CN207836769U - A kind of MEMS euthermic chips of integrated Pt temperature sensors - Google Patents

Abstract

The utility model discloses a MEMS electronic cigarette heating chip integrated with a Pt film resistance temperature sensor, comprising: a first substrate (1‑1), which is in the form of a sheet, and has a concave microcavity (2) on the front; the microcavity The body (2) has a micro-through hole (3) that runs through the first substrate (1-1); the second substrate (1-2) is in the form of a sheet, and its back has a micro-channel array perpendicular to its back (4), the front central area is provided with a porous structure (5) perpendicular to its front, and the microfluidic channel array (4) communicates with the porous structure (5); there are metal lead pads (6) on its front edge; its front surface There is a Pt thin film resistance temperature sensor (7); the front side of the first substrate (1‑1) is glued together with the back side of the second substrate (1‑2). The temperature of the electronic cigarette heating chip of the utility model can be measured in real time.

Description

A MEMS heating chip with integrated Pt temperature sensor

technical field

The utility model relates to the technical field of electronic cigarettes, in particular to a MEMS electronic cigarette heating chip integrated with a Pt film resistance temperature sensor.

Background technique

Most commercially available e-cigarettes use a heating wire as a heating element. In the power supply state, the heating wire heats the e-liquid through the high heat generated by electrothermal conversion to atomize it. Due to the spiral structure of the heating wire itself and the way the oil guide is wound on it, it is inevitable that the heating wire will experience local high temperature during operation. E-liquid components and oil-conducting materials will change in physical and chemical properties when the temperature of the e-cigarette is too high, and harmful cracking products may be produced; at high temperatures, some aroma components in the e-liquid will be destroyed, affecting the richness of the flavor; Excessively high smoke temperature will also cause excessively high temperature of the smoke generated by atomization, which may cause damage to the respiratory tract; in the case of insufficient supply of liquid smoke, the excessively high temperature will also burn the atomizing core (fuzzy core), resulting in paste. smell, and the vaping experience becomes worse.
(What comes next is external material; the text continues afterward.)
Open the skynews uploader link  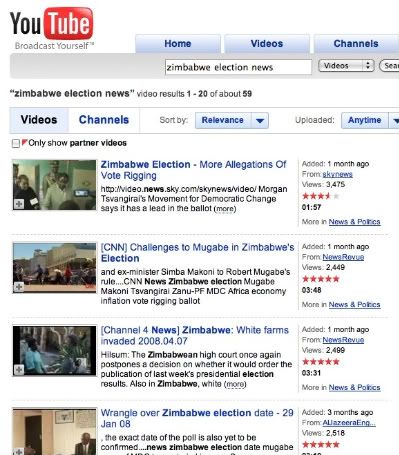pyautogui.click(x=337, y=174)
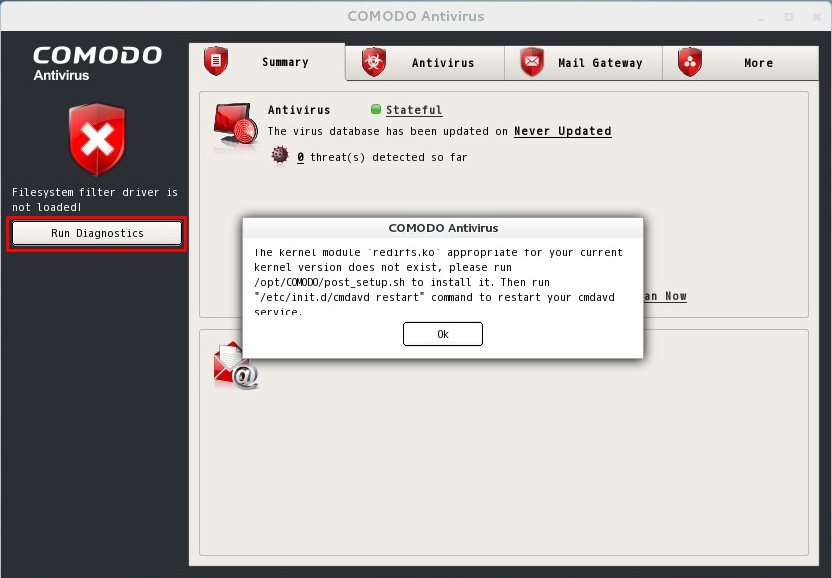Confirm the dialog with Ok

(442, 334)
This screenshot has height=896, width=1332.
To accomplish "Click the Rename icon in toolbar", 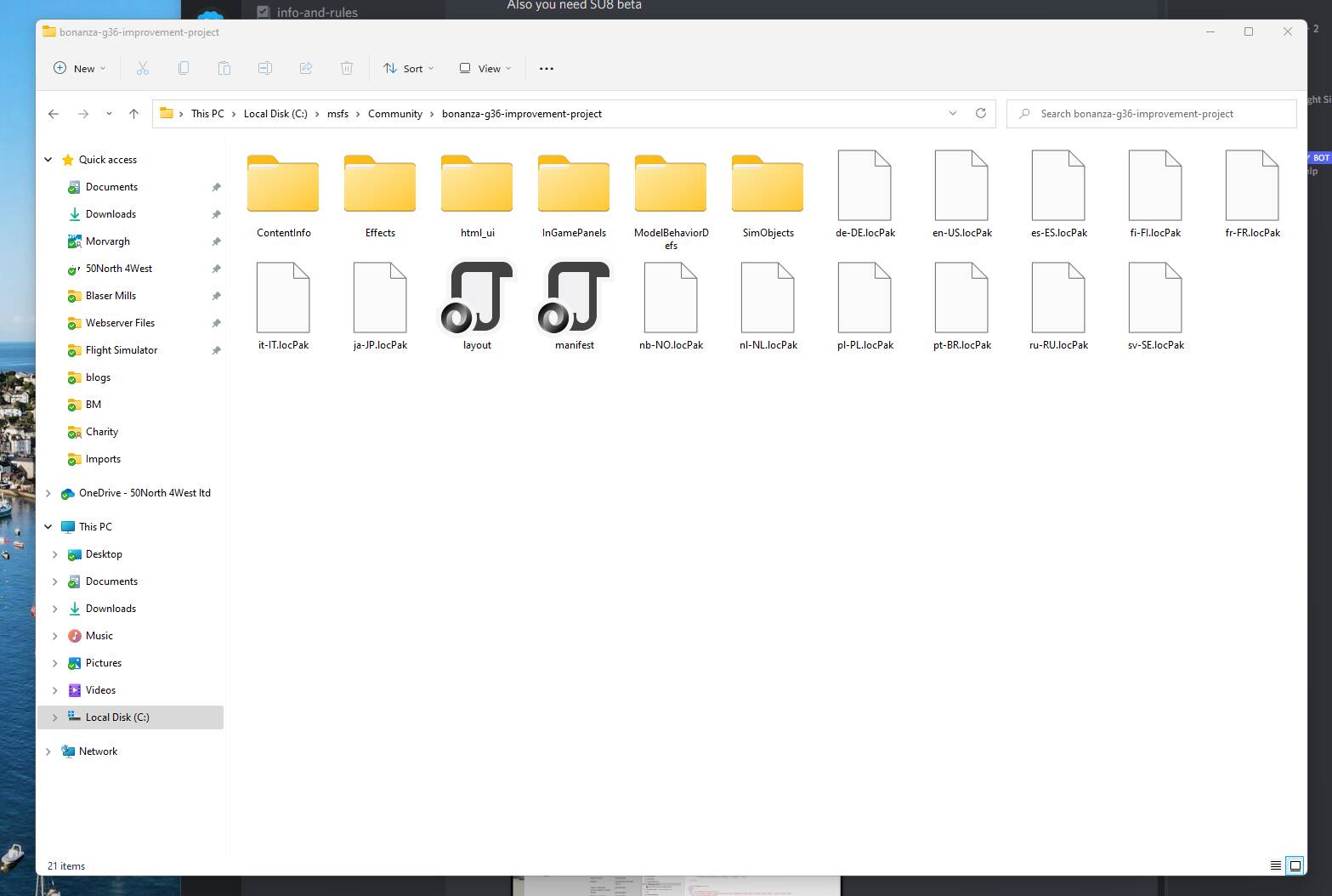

In order to improve the above defects, in recent years, temperature control technology has appeared in electronic cigarettes. The basic principle of this temperature control technology is: the electronic cigarette temperature control chip monitors the temperature of the heating wire by reading the resistance of the heating wire. The heating wire is essentially a resistance wire. When the temperature of the heating wire rises, the number of collisions between metal ions inside the heating wire increases, and the resistivity of the metal changes with temperature. The temperature and resistance are related by the temperature coefficient of resistance. couplet. Specifically, the electronic cigarette has a built-in heating wire resistance detection circuit, which allows users to set the maximum temperature of the heating wire according to their own preferences. The reference resistance of the heating wire is measured at room temperature in order to determine the correct temperature related to the reference resistance value, and then, the operating temperature of the electronic cigarette is estimated by continuously measuring the resistance value when the electronic cigarette is started and applying the resistance-temperature formula. Through the specific algorithm of the temperature control chip, the output power of the battery is adjusted so that the resistance of the heating wire does not exceed the calculated value corresponding to the temperature set by the user. At present, the commonly used temperature control heating wire types mainly include nickel 200, titanium and 316 stainless steel wire. The advantage of this technology is that the heating wire will not be overheated or dry-burned, and it also avoids the odor and harmful substances produced by the high evaporation temperature of the e-liquid, which greatly improves the overall experience and safety of e-cigarettes.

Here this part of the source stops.